通時的現象としての標題の術語群について理解を深めたい.いずれも,拘束形態素 (bound morpheme) と自由形態素 (free morpheme) の間の行き来に関する用語・概念である.輿石 (111--12) より引用する.
膠着 [通時現象として] (agglutination) とは,独立した語が弱化し独立性を失って他の要素に付加する接辞になる過程を指す.たとえば,英語の friendly の接尾辞 -ly の起源は独立した名詞の līc 「体,死体」であった.
一方,この逆の過程が Jespersen (1922: 284) の滲出(しんしゅつ)(secretion) であり,元来形態論的に分析されない単位が異分析 (metanalysis) の結果,形態論的な地位を得て,接辞のような要素が創造されていく.英語では,「?製のハンバーガー」を意味する -burger,「醜聞」を意味する -gate などの要素がこの過程で生まれ,それぞれ cheeseburger, baconburger 等や Koreagate, Irangate 等の新語が形成されている.
注意したいのは,「膠着」という用語は共時形態論において,とりわけ言語類型論の分類において,別の概念を表わすことだ(「#522. 形態論による言語類型」 ([2010-10-01-1]) を参照).今回取り上げるのは,通時的な現象(言語変化)に関して用いられる「膠着」である.例として挙げられている līc → -ly は,語として独立していた自由形態素が,拘束形態素化して接尾辞となったケースである.

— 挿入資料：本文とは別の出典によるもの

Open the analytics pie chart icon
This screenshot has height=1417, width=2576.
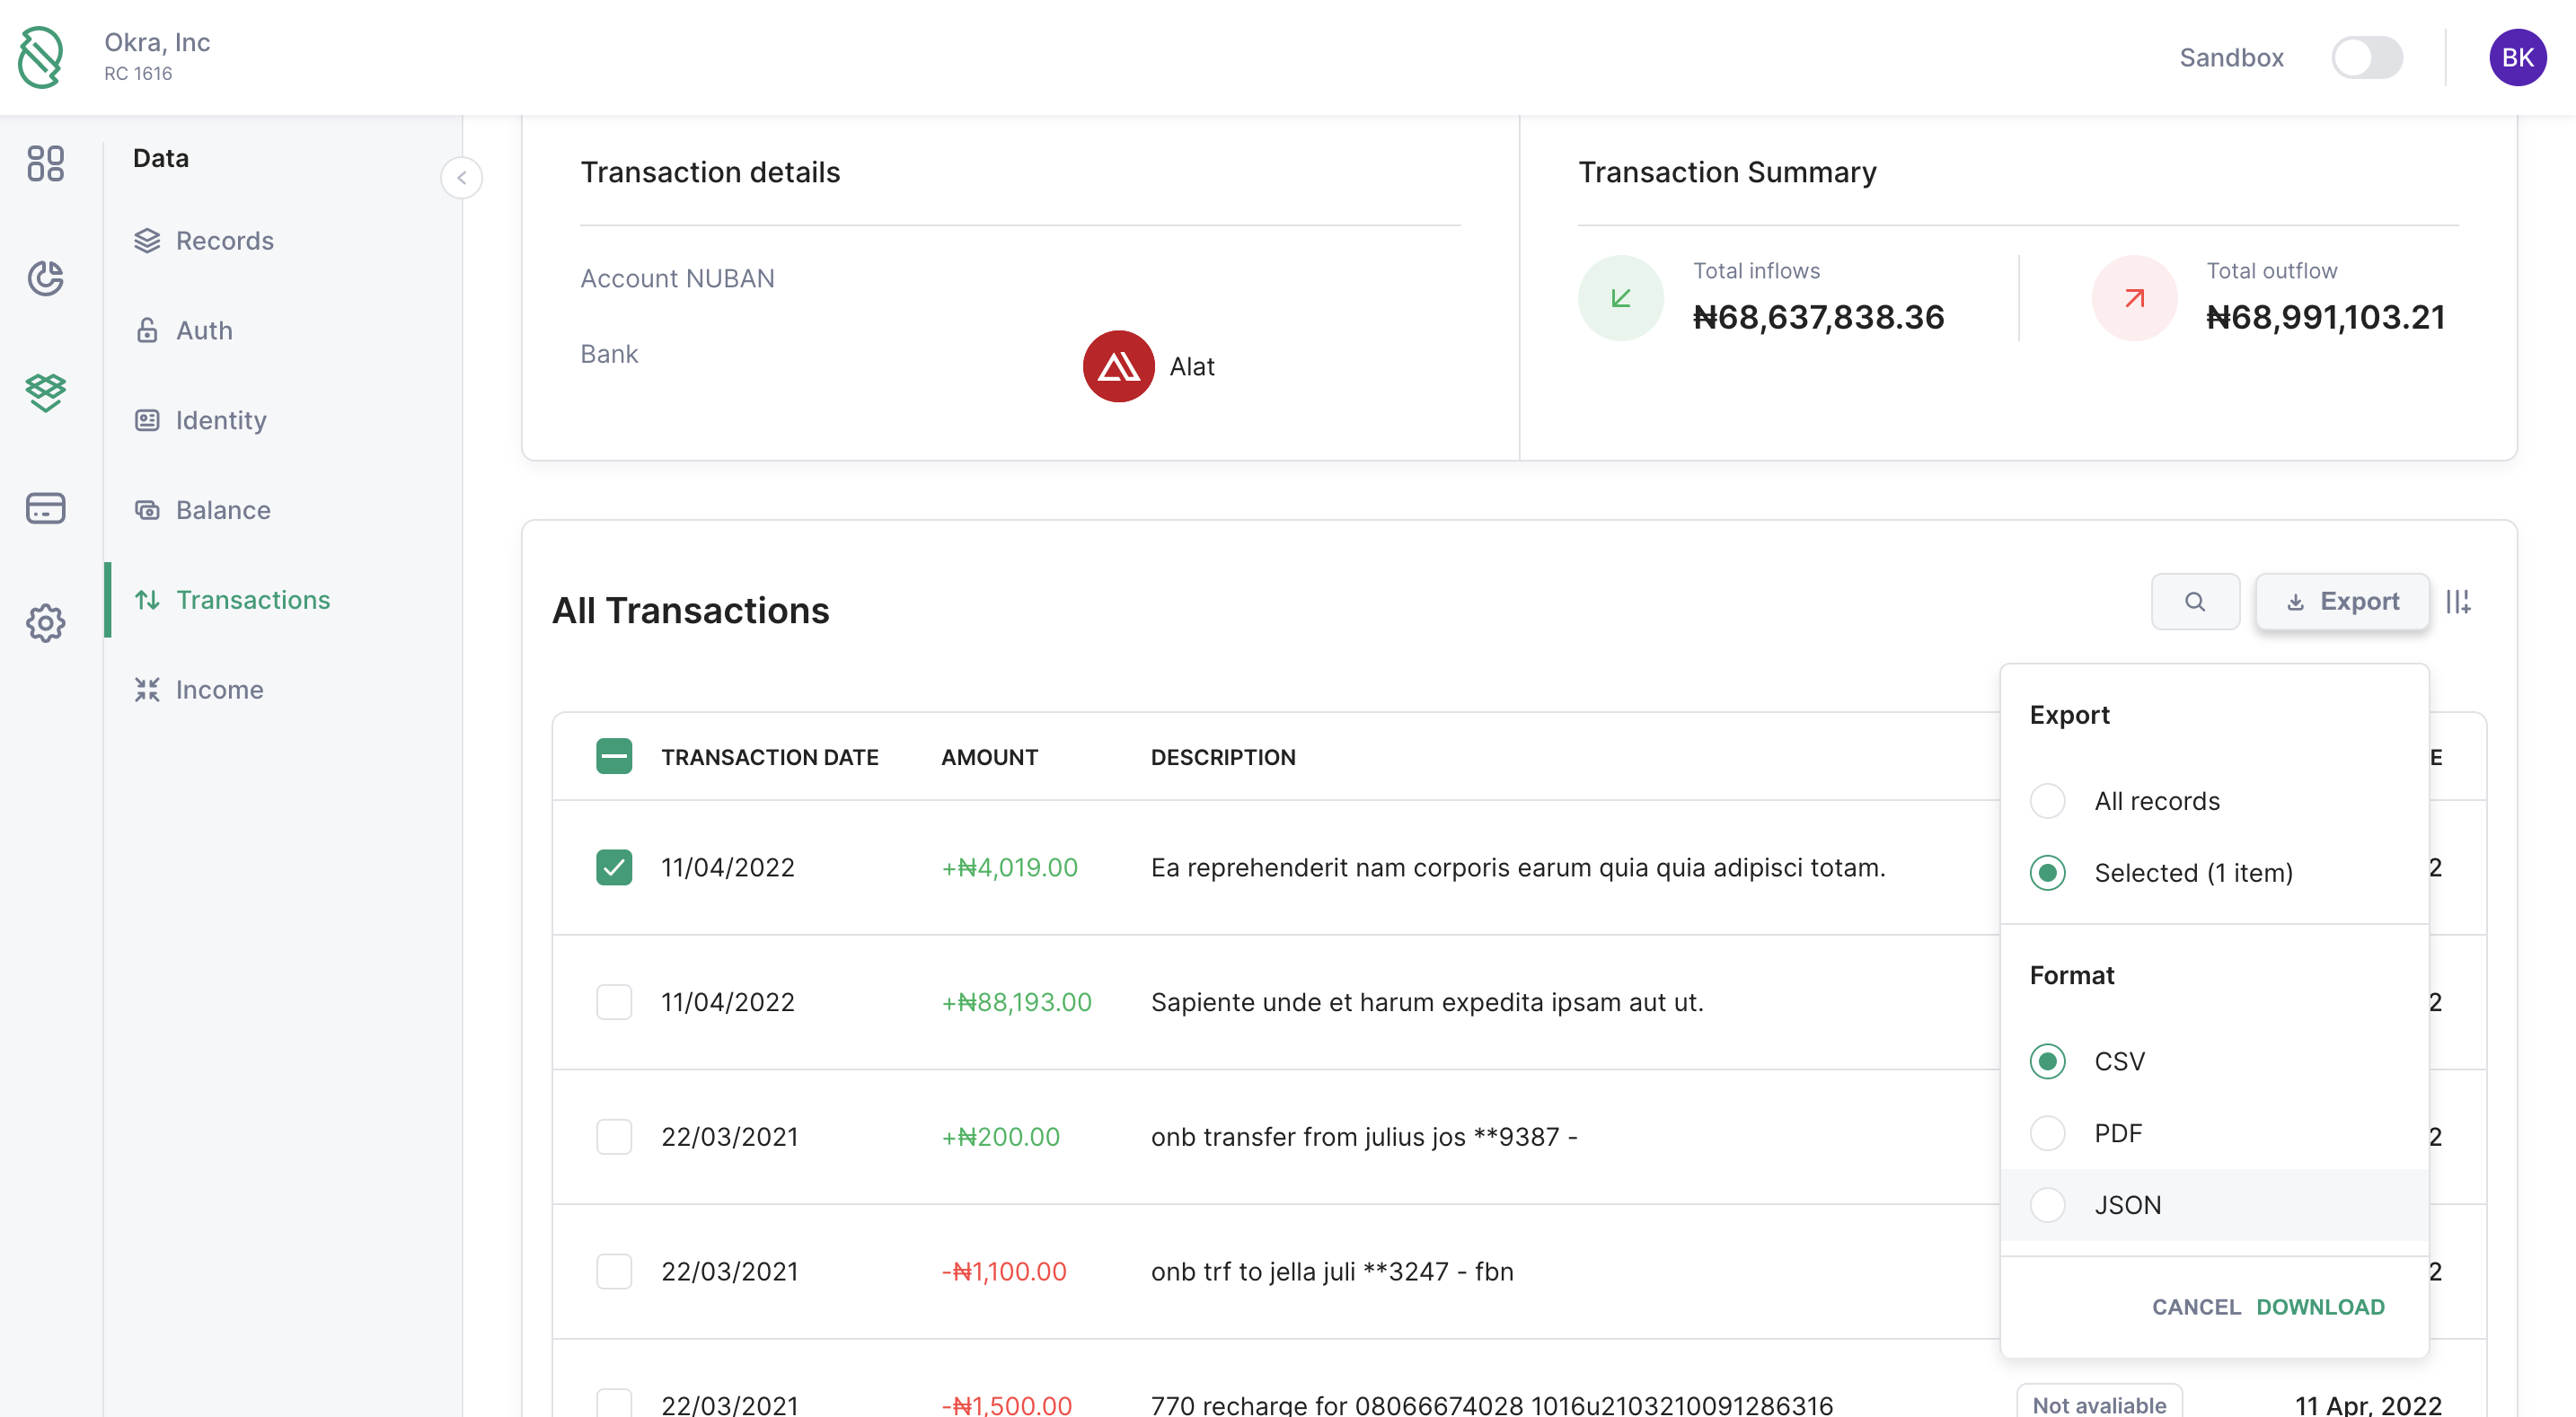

「滲出」も「膠着」と同じ拘束形態素化の1種だが,ソースが自由形態素ではなく,もともといかなる有意味な単位でもなかったものである点に特徴がある.例に挙げられている burger は,もともと Hamburg + er である hamburger から異分析 (metanalysis) の結果「誤って」切り出されたものだが,それが拘束形態素として定着してしまった例である.もっとも,burger は hamburger の短縮形としても用いられるので,拘束形態素からさらに進んで自由形態素化した例としても挙げることができる (cf. hamburger) .
形態素に関係する共時的術語群については「#700. 語,形態素,接辞,語根,語幹,複合語,基体」 ([2011-03-28-1]) も参照されたい.また,上で膠着の例として触れた接尾辞 -ly については「#40. 接尾辞 -ly は副詞語尾か?」 ([2009-06-07-1]),「#1032. -e の衰退と -ly の発達」,「#1036. 「姿形」と -ly」 ([2012-02-27-1]) も参考までに.滲出の他の例としては,「#97. 借用接尾辞「チック」」 ([2009-08-02-1]),「#98. 「リック」や「ニック」ではなく「チック」で切り出した理由」 ([2009-08-03-1]),「#105. 日本語に入った「チック」語」 ([2009-08-10-1]),「#538. monokini と trikini」 ([2010-10-17-1]) などを参照.
・ 輿石 哲哉 「第6章 形態変化・語彙の変遷」服部 義弘・児馬 修(編)『歴史言語学』朝倉日英対照言語学シリーズ[発展編]3 朝倉書店,2018年.106--30頁.
・ Jespersen, Otto. Language: Its Nature, Development, and Origin. 1922. London: Routledge, 2007.